India’s Policy Commission or the National Institution for Transforming India (NITI Aayog) organised a conference on Indian banking and the role of technology in its future, earlier this week.
According to a press release, the conference aimed to increase discourse on the banking sector and help develop insights to inform its continued evolution by supporting the growing credit needs of India’s economy.

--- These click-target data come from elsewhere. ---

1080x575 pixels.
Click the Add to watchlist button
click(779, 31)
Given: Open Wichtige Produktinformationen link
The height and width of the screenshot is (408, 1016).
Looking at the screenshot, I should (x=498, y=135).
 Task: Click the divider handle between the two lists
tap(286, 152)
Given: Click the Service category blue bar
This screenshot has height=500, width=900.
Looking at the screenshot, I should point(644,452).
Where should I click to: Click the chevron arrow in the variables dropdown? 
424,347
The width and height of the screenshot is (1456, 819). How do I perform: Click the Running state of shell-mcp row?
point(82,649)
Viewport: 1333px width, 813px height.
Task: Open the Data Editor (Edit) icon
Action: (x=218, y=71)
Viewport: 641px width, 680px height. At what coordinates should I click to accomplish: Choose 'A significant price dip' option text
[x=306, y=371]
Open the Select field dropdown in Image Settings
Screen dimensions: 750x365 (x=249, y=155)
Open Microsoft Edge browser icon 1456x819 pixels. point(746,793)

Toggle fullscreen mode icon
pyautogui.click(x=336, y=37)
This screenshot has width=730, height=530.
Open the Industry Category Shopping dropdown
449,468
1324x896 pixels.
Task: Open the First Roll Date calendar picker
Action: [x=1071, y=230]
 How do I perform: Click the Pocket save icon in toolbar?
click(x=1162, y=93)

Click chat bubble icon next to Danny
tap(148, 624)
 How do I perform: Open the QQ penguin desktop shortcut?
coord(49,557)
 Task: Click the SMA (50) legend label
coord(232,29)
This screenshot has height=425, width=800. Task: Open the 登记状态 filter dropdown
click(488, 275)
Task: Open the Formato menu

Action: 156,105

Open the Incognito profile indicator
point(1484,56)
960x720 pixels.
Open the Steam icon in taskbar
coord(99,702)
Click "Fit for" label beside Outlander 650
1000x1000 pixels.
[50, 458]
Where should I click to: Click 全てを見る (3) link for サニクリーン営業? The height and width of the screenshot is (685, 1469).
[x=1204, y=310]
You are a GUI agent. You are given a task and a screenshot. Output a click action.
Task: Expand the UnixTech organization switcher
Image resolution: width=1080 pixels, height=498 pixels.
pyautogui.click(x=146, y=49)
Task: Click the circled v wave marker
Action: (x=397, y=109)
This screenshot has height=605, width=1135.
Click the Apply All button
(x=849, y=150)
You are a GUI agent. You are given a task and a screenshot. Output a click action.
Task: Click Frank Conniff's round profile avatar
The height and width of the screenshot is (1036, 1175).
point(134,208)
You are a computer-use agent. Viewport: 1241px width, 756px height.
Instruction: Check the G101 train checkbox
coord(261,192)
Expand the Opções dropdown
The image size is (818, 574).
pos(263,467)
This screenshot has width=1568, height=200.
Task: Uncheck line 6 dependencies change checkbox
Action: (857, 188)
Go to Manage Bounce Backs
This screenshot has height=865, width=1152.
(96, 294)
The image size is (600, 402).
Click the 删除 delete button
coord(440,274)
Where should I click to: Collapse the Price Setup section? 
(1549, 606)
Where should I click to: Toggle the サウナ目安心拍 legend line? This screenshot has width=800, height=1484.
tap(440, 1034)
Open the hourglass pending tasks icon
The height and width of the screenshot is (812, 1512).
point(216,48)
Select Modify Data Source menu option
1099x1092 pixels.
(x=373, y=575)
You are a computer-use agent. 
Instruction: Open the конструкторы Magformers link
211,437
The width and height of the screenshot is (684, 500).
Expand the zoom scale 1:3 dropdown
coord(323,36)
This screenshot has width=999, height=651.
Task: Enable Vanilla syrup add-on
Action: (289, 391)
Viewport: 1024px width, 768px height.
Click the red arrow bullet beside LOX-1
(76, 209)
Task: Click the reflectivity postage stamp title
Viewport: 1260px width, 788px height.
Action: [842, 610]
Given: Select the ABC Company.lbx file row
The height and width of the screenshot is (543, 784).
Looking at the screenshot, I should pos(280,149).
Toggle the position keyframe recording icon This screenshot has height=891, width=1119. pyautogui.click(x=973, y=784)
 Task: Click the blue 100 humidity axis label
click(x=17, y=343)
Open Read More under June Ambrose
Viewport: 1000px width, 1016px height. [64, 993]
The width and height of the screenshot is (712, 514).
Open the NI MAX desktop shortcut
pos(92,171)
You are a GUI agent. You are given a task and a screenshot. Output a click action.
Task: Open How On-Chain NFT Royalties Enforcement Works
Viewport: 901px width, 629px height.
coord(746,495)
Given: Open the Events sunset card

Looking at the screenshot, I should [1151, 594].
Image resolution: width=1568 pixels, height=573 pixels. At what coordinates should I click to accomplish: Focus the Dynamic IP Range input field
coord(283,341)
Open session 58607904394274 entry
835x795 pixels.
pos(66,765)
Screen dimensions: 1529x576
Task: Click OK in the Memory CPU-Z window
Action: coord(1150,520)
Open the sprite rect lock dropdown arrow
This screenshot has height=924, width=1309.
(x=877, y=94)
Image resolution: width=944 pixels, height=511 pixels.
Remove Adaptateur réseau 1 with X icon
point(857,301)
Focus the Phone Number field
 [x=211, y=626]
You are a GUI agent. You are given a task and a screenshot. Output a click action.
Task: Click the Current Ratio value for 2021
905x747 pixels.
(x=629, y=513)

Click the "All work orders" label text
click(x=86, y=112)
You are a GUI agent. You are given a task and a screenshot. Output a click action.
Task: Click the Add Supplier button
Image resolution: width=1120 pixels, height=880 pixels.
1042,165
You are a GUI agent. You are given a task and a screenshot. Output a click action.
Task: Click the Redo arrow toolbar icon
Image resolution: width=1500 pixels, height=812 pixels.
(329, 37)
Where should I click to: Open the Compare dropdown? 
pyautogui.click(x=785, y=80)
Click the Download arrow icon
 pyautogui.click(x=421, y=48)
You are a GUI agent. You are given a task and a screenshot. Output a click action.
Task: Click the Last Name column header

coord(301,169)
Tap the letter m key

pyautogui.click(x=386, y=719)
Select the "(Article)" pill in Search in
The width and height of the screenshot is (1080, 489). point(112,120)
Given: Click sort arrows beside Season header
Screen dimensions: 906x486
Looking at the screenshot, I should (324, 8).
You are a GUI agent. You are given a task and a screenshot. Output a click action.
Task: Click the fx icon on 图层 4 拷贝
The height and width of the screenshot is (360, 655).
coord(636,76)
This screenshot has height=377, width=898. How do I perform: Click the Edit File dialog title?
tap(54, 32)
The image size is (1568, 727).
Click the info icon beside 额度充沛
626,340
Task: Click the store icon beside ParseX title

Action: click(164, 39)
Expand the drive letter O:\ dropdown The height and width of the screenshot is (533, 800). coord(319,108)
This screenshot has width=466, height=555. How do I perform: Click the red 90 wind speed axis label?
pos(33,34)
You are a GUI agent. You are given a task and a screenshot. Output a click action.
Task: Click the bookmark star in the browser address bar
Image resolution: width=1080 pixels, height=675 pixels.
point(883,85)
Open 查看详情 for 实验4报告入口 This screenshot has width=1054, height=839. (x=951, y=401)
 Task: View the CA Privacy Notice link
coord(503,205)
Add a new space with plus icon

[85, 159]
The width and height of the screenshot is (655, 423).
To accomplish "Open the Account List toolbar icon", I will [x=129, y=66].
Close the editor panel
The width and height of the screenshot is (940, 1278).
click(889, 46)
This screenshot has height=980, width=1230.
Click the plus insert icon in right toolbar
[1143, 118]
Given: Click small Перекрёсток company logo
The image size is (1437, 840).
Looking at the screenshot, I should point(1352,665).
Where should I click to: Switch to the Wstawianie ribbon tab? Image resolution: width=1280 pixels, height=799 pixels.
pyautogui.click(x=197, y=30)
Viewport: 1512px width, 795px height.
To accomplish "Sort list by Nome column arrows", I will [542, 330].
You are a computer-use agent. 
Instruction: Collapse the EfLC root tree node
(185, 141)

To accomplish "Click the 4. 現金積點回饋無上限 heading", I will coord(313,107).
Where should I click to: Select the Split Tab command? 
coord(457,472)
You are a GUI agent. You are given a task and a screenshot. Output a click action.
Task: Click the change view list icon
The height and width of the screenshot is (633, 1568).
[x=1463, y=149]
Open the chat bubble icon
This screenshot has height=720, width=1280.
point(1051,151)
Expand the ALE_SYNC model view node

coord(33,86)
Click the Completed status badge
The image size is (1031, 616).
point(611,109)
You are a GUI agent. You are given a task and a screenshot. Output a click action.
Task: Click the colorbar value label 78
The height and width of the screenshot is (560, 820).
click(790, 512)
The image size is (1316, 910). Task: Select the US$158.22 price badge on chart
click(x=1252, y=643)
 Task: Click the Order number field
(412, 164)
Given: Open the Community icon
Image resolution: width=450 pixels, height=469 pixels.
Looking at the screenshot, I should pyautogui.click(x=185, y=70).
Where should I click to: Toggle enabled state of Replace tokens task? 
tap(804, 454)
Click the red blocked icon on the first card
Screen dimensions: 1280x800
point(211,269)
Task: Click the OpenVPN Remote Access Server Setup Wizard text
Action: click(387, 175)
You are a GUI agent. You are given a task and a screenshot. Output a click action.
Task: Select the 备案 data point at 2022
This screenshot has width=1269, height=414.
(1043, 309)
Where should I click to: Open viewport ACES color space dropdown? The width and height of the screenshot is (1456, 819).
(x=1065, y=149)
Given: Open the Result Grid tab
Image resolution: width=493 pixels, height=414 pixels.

Predictably, technology was identified as a key factor. It is critical in the financial sector already and will continue to become more important in the future. Technology will not only bring banking closer to the customer, including those in rural areas but also enable the efficient and economical delivery of banking services.
To keep up with “best credit practices and the new technology-based banking paradigm” the adoption of technologies must also come with the appropriate skilling of banking human resources.
Over the last few years, the country’s banking sector realised the need for technologies and began to embrace digital banking. The government started making substantial investments to develop a secure and effective digital infrastructure.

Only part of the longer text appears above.